[Opening Record extracts section]
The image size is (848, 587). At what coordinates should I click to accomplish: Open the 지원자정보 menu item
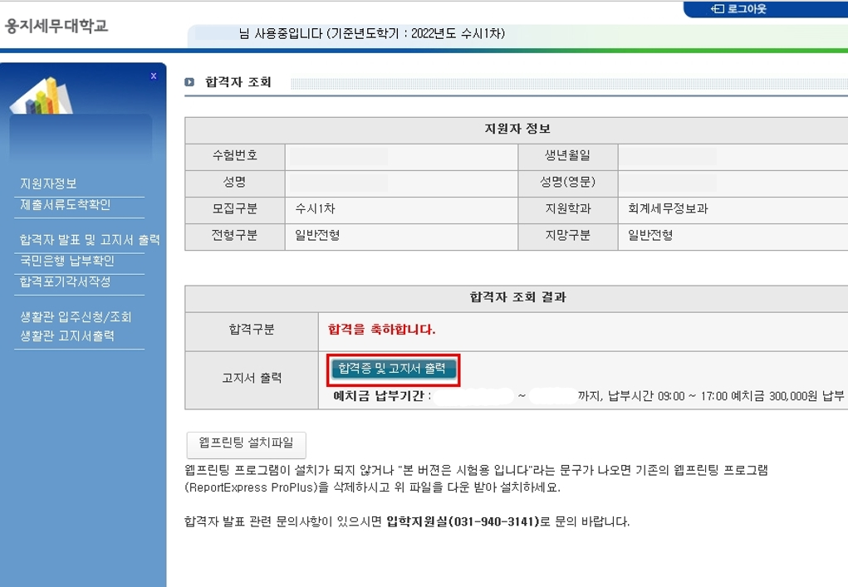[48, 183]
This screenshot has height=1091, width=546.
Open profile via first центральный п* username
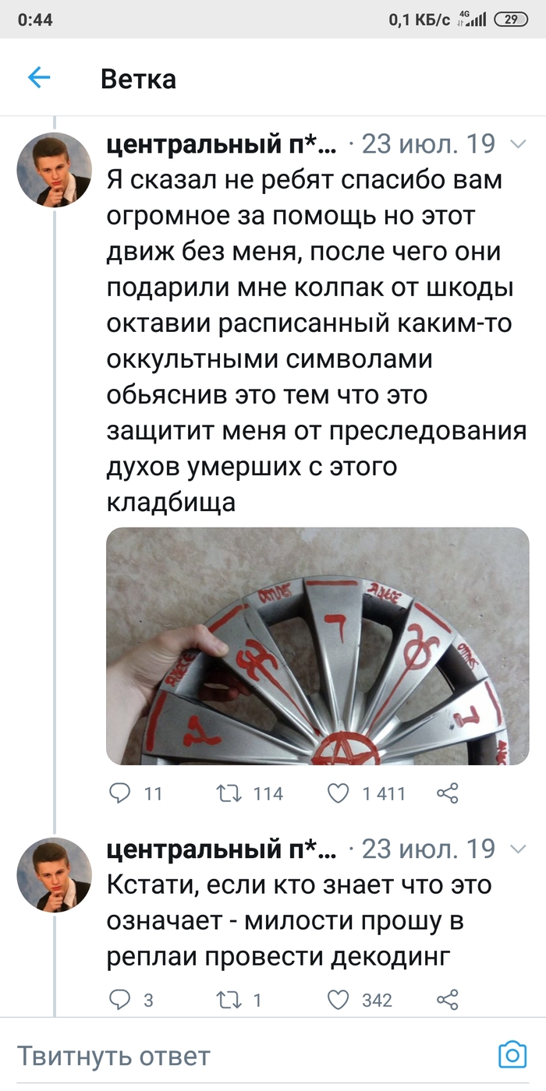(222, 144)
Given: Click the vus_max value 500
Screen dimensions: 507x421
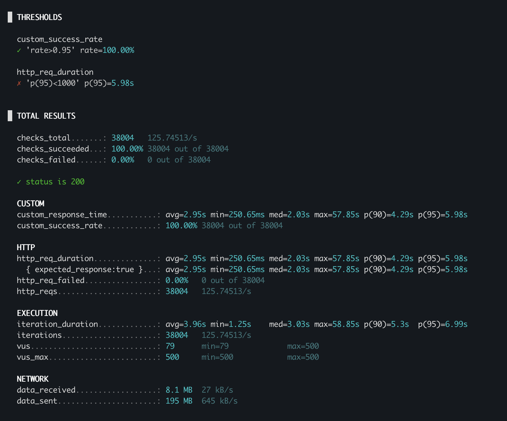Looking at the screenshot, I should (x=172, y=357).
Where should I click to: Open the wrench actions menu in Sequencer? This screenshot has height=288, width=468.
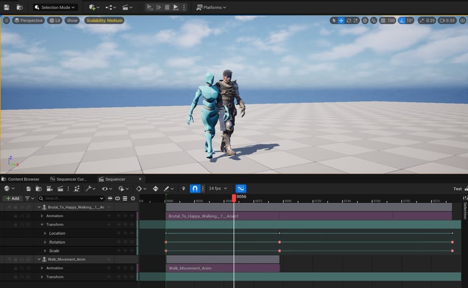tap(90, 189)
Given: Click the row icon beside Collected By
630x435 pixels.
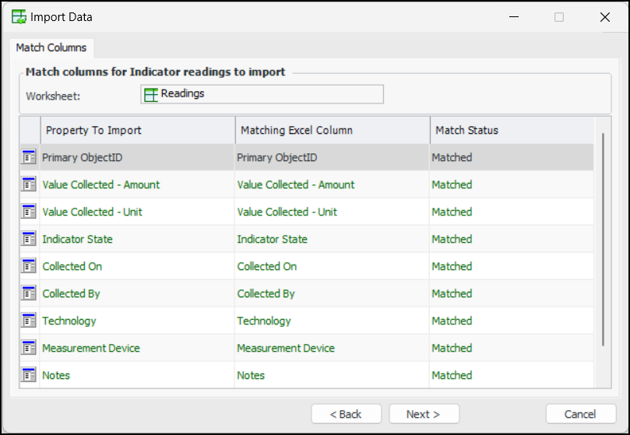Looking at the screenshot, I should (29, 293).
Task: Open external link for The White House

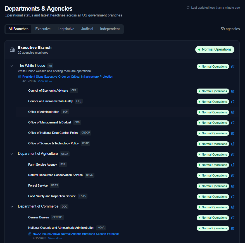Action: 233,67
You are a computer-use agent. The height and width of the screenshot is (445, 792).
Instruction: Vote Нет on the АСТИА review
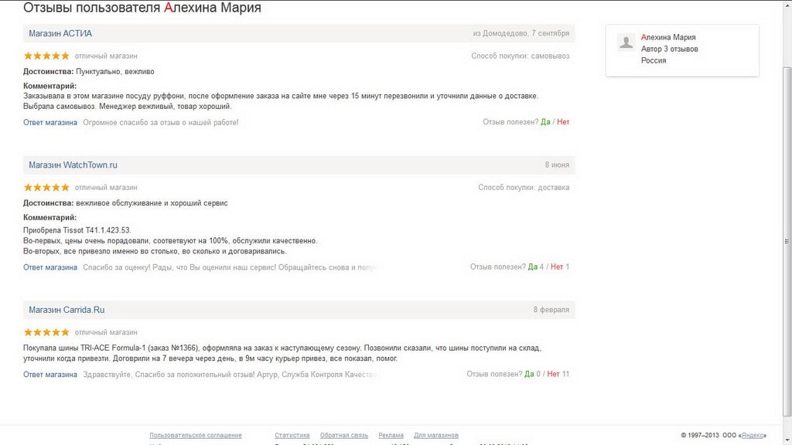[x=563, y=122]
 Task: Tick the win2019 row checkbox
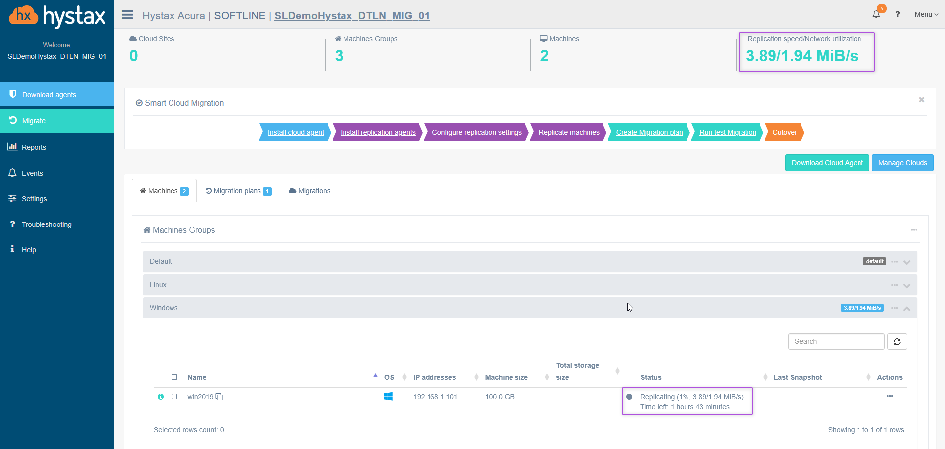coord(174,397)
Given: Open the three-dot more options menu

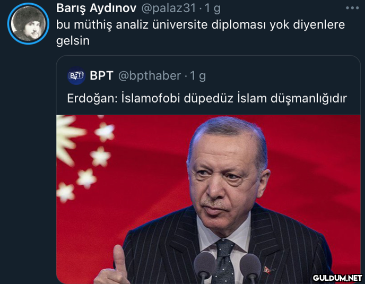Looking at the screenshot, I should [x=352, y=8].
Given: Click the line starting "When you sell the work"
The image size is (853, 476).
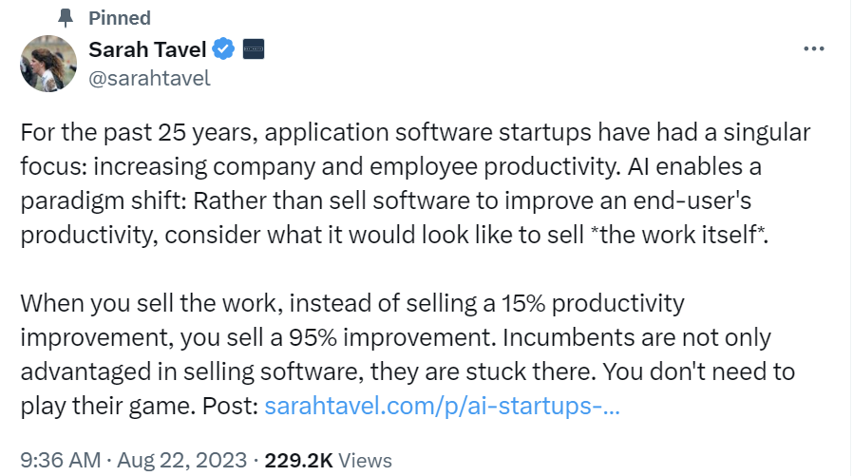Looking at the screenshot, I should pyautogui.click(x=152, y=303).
[Closing Record extracts section]
[Opening Record extracts section]
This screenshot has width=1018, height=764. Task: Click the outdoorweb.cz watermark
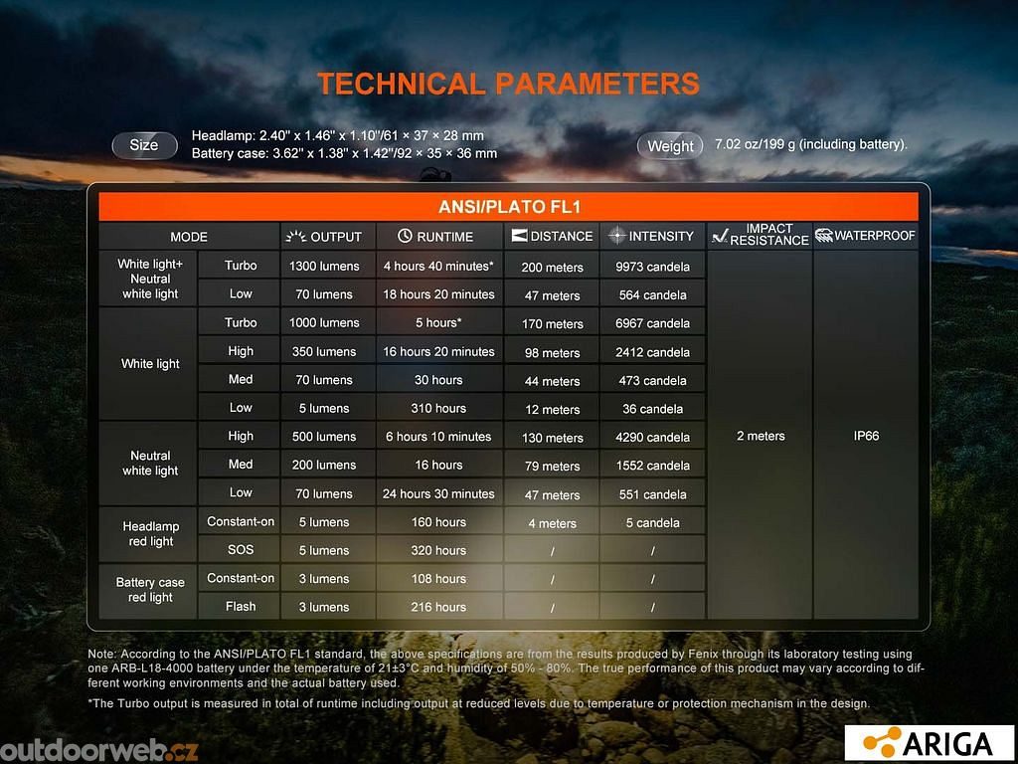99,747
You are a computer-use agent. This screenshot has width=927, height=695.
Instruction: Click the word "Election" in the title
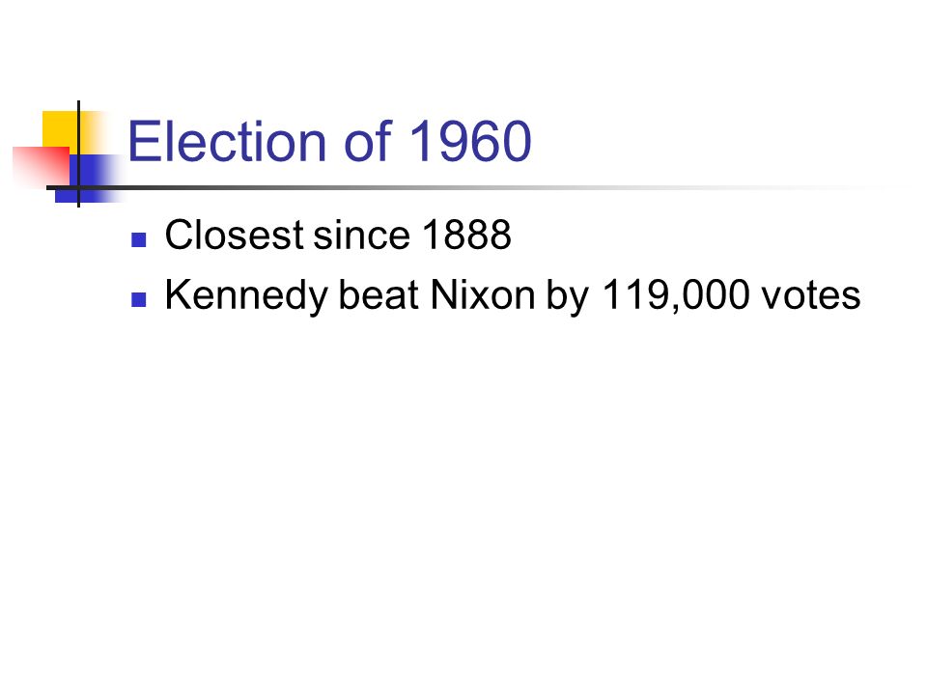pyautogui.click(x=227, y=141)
[Closing Record extracts section]
## Aim of the task
The only thing to give is how many lines of the listing include the word "computer".

## Solution to this task
2